• [Document excerpt]
Content starts
A Dogs Purpose review

What did we do to deserve dogs? Its official, dogs are in, cats are out. Twitter accounts dedicated to their innocent antics, with more than half a million members of a Facebook page dedicated to spotting dogs “in the wild” spawning a myriad of terms to accompany: “doggo” “bork” “puppers" and of course my personal favourite “floof”.

If you think this is all bloody gibberish and a little bit mawkish, you should probably stay away from A Dog’s Purpose, based on the best-selling novel by W Bruce Cameron, it follows the story of a dog's search to the question “Why are we here?”. The movie promises it’s more than “just another charming dog story”. How so? The dog doesn’t die? Well, not quite; rather, he meets his demise and is killed off within the first five minutes, but he is reborn anew as a new puppy, and must ponder this ultimate question through multiple canine lives.

If A Dog’s Purpose gets one thing right, it’s capturing the sheer joy of owning a dog. After being reborn once, the “main” dog life the film centres around is a golden retriever named Bailey, whose owner is eight-year-old Ethan (Bryce Gheisar). This part of the film is set in the 1960s, and the relationship between the two that spans 10 years will make anyone who was lucky enough to grow up with a dog bask in the warm memories, and those who didn’t envy an experience they never had. Bailey's insight and commentary about human relationships and mannerisms is charming, and the movie is strongest when Bailey is goofing off, causing trouble and generally being less than a “good boy”.
Content ends
• [Provided data]
Content starts
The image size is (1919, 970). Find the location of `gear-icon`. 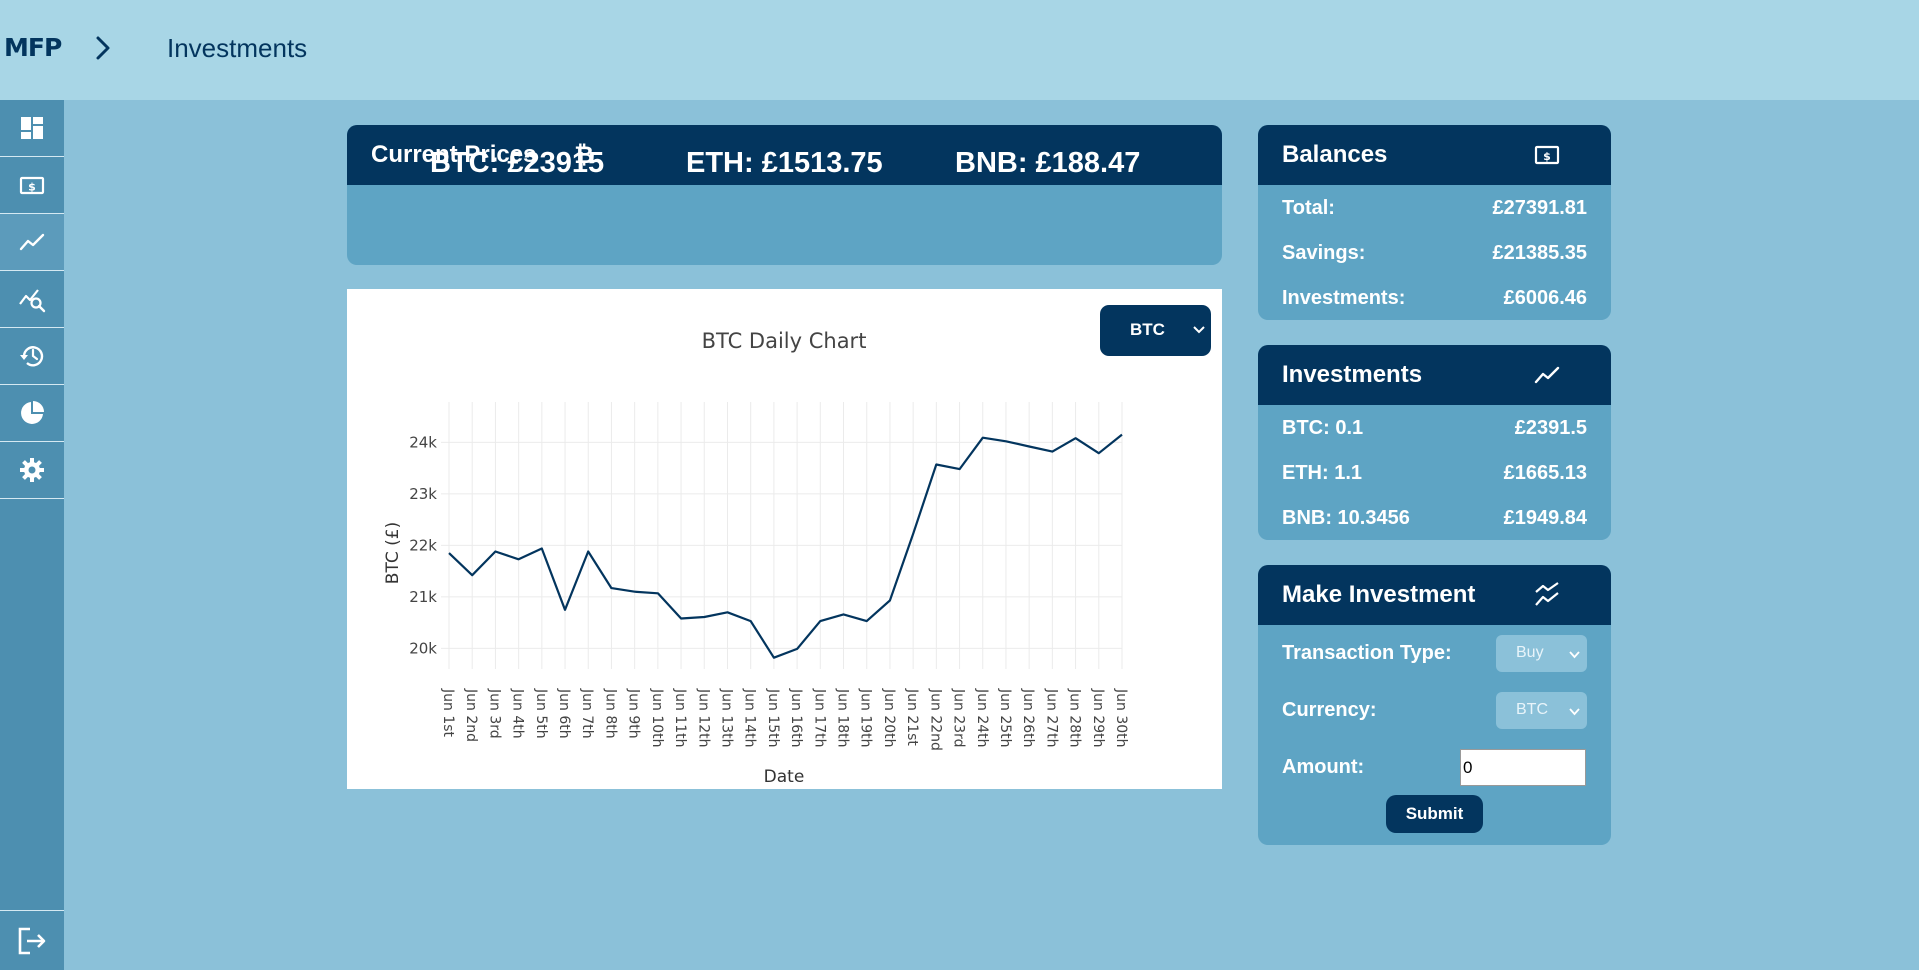

gear-icon is located at coordinates (32, 470).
Content ends
• [Request A]
Copy the passage from the review of A Dog's Purpose, starting with "If you think" and going on through "multiple canine lives.".
• [Request B]
In the review of A Dog's Purpose, what breed of dog is Bailey?
• [Request C]
Pick up the review of A Dog's Purpose from the point where it stops, and carry it forward in the same voice.
The data comes from a separate source and is unrelated to the film review.

• [Exercise result A]
If you think this is all bloody gibberish and a little bit mawkish, you should probably stay away from A Dog’s Purpose, based on the best-selling novel by W Bruce Cameron, it follows the story of a dog's search to the question “Why are we here?”. The movie promises it’s more than “just another charming dog story”. How so? The dog doesn’t die? Well, not quite; rather, he meets his demise and is killed off within the first five minutes, but he is reborn anew as a new puppy, and must ponder this ultimate question through multiple canine lives.

• [Exercise result B]
A golden retriever.

• [Exercise result C]
However, while the film highs are fuelled mostly by nostalgia and relating to our own experiences as owners, it succeeds less elsewhere on merit alone. Josh Gad, for the most part, delivers a solid performance as the "voice" of the peppy protagonist, but less can be said for the human counterparts, who are one-dimensional cliches that are merely tools to lumber the story along, spanning its sickly sweet stereotypical duplicitous landscapes, representing the past 50 years, harkening back to the "good-old-days", that again, serve their purpose, but are ultimately lazy. Likewise, it becomes tiresome to connect and care about new characters and new dogs, with the reincarnation gimmick outstaying its welcome.

The film does have some genuine laugh-out-loud moments, mixing simple toilet jokes with black comedy pieces that could be considered questionable in a film with a family audience in mind. This is one of it’s most glaring issues, A Dog's Purpose constantly changes its tone to deliver its narrative, using underhanded emotional manipulation in place of any development of characters or story, while often it exploits its audience successfully, its clumsy delivery and certain direction decisions are practically shameless, particularly with one scene depicting an excessive amount of blood, with upsetting scenes for the wrong reasons, especially for young children to dictate how they should feel.

As with so many movies about man's best friend, its gushing sentimentality becomes overbearing at times and the plot when laid out, is practically threadbare, but like the dogs it champions, no matter how frustrating he can be, his charm is enough to eventually win you over. It may irritate for sure from time to time, but its innocent’s premise is impossible to stay mad at, with its unconditional warmth and love, even if it’s delivered in a wet sloppy kiss. Ultimately, any dog lover owes it to themselves to see this canine treat.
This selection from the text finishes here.